• **INFORMATION SUPPLIED**:
====================

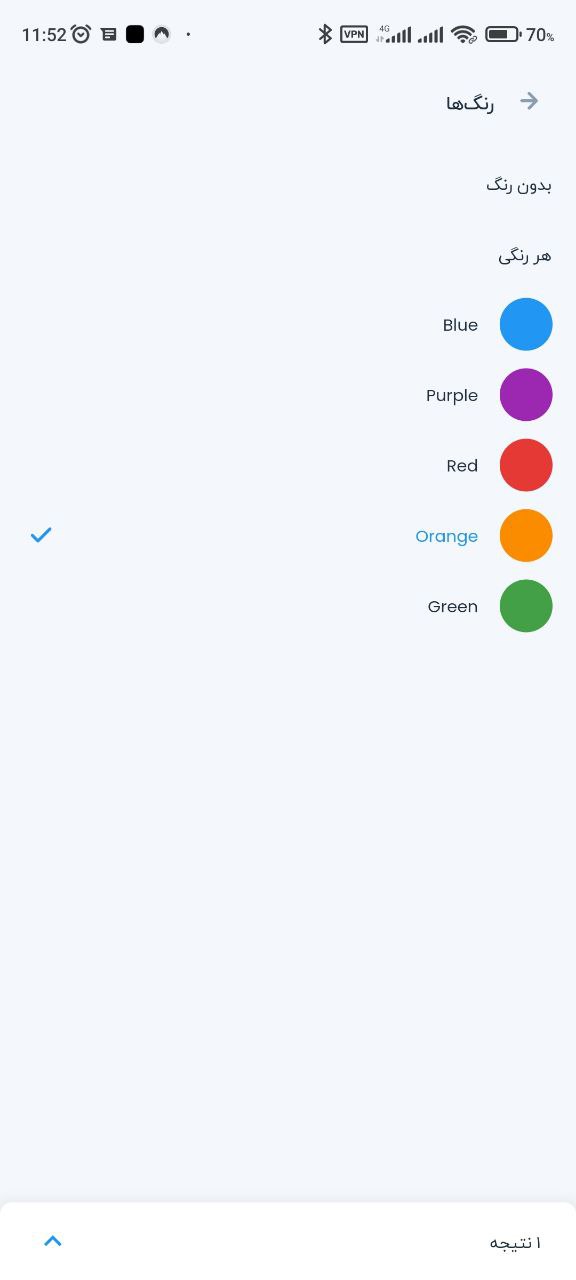Choose the purple color circle
Image resolution: width=576 pixels, height=1280 pixels.
(x=526, y=395)
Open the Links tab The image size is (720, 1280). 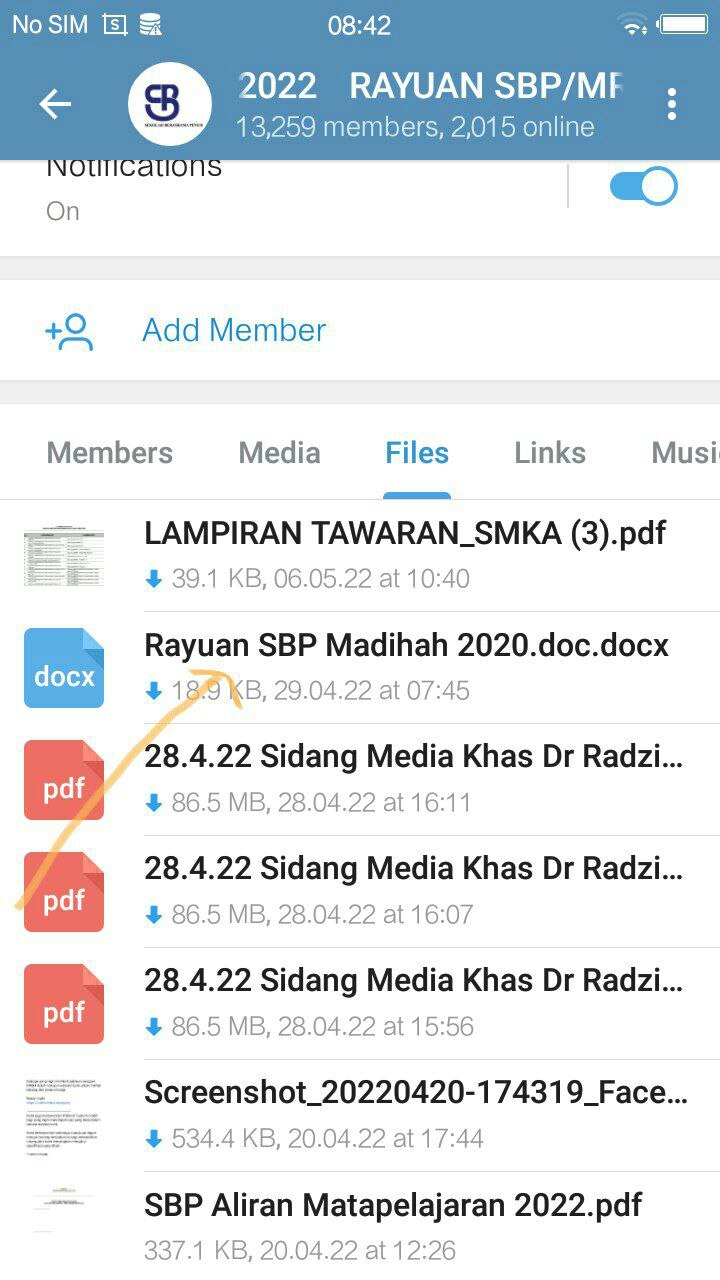pos(549,453)
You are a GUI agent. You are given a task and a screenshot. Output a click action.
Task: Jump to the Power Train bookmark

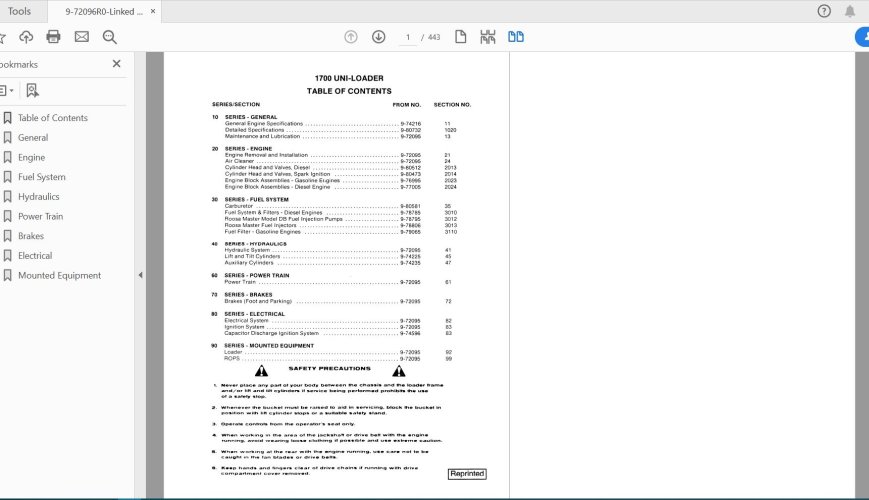(40, 216)
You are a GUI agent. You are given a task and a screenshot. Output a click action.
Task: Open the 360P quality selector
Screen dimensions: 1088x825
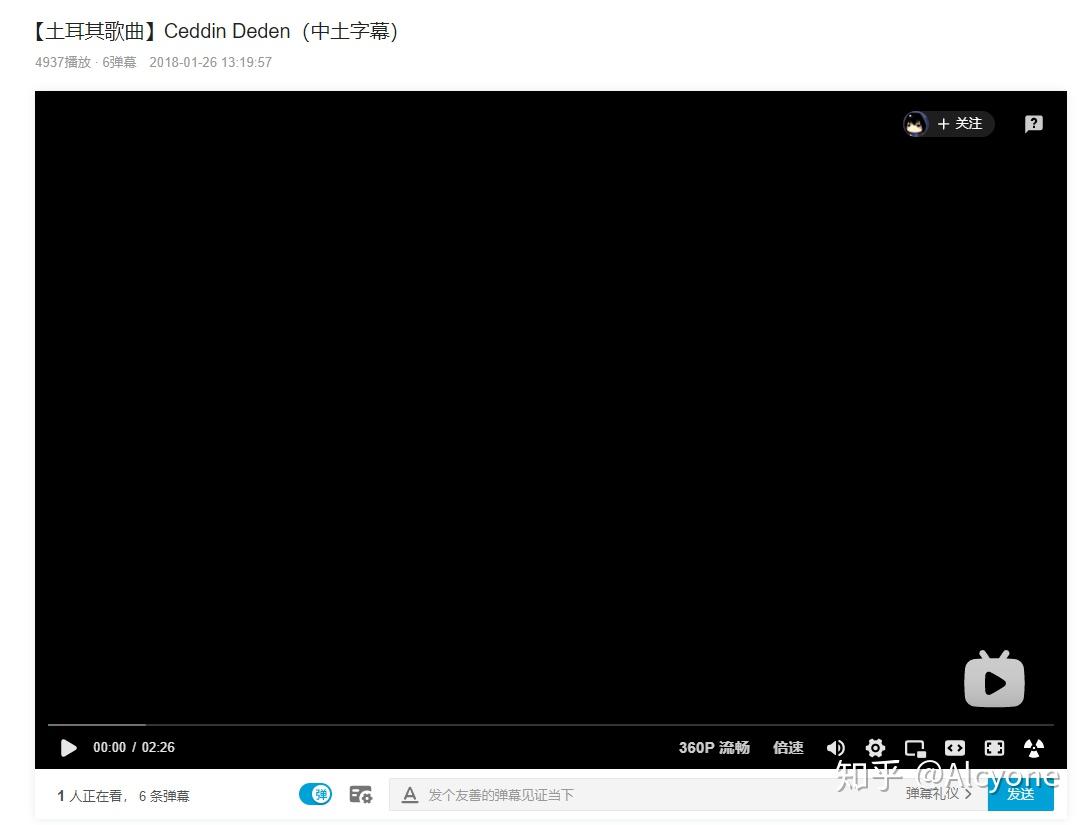(x=715, y=747)
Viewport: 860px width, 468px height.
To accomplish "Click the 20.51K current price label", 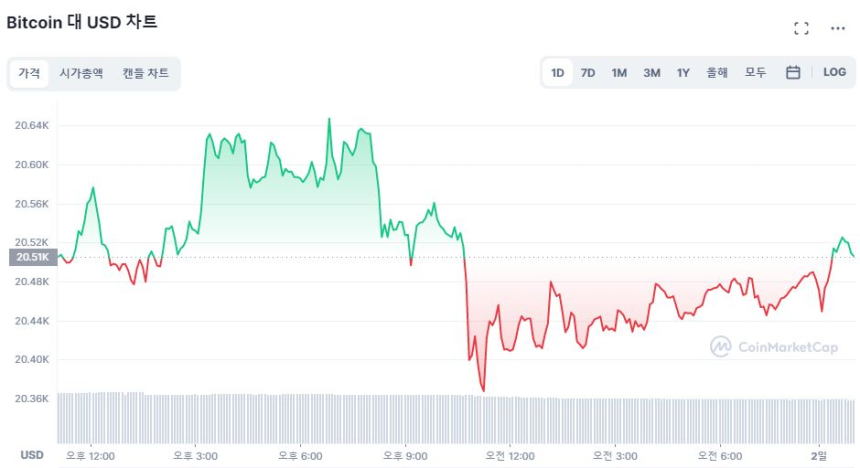I will click(x=32, y=257).
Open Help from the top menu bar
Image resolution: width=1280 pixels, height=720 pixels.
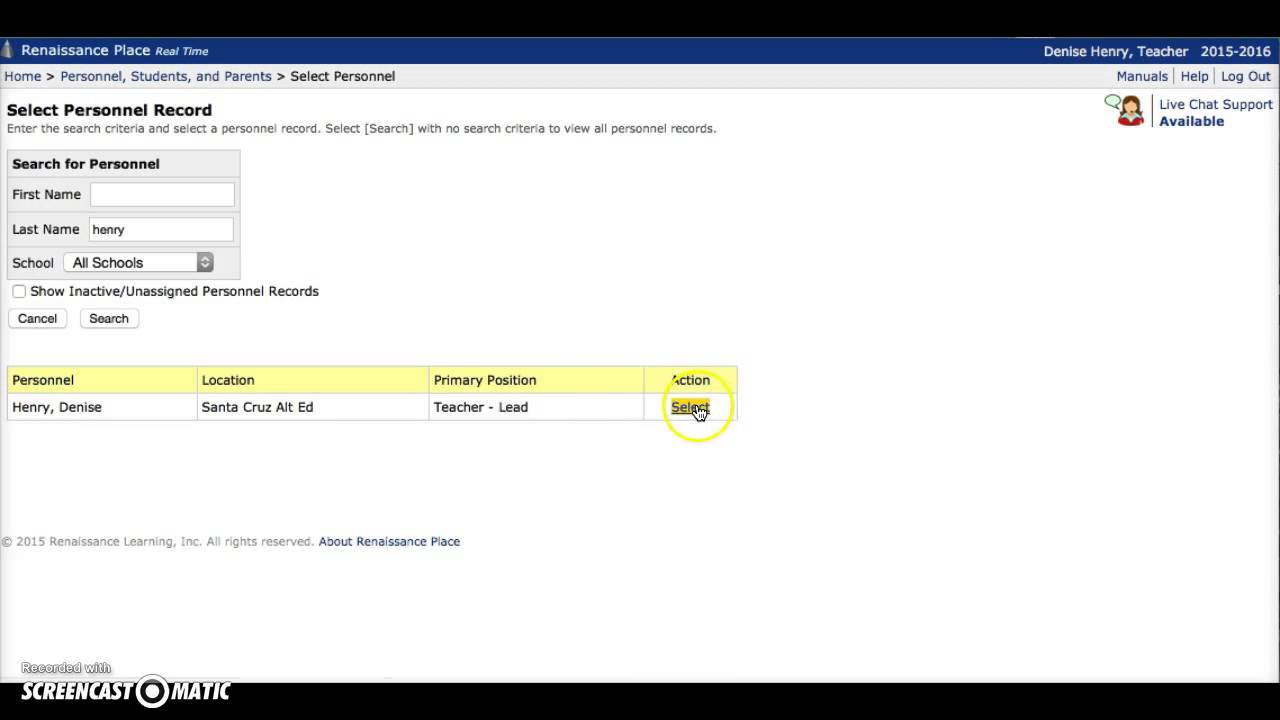1195,76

====================

Return exactly the line containing "Open Help from the top menu bar" and every line after it, up to and including the final line of the entries above. Pictures stay out.

Open Help from the top menu bar
Image resolution: width=1280 pixels, height=720 pixels.
1195,76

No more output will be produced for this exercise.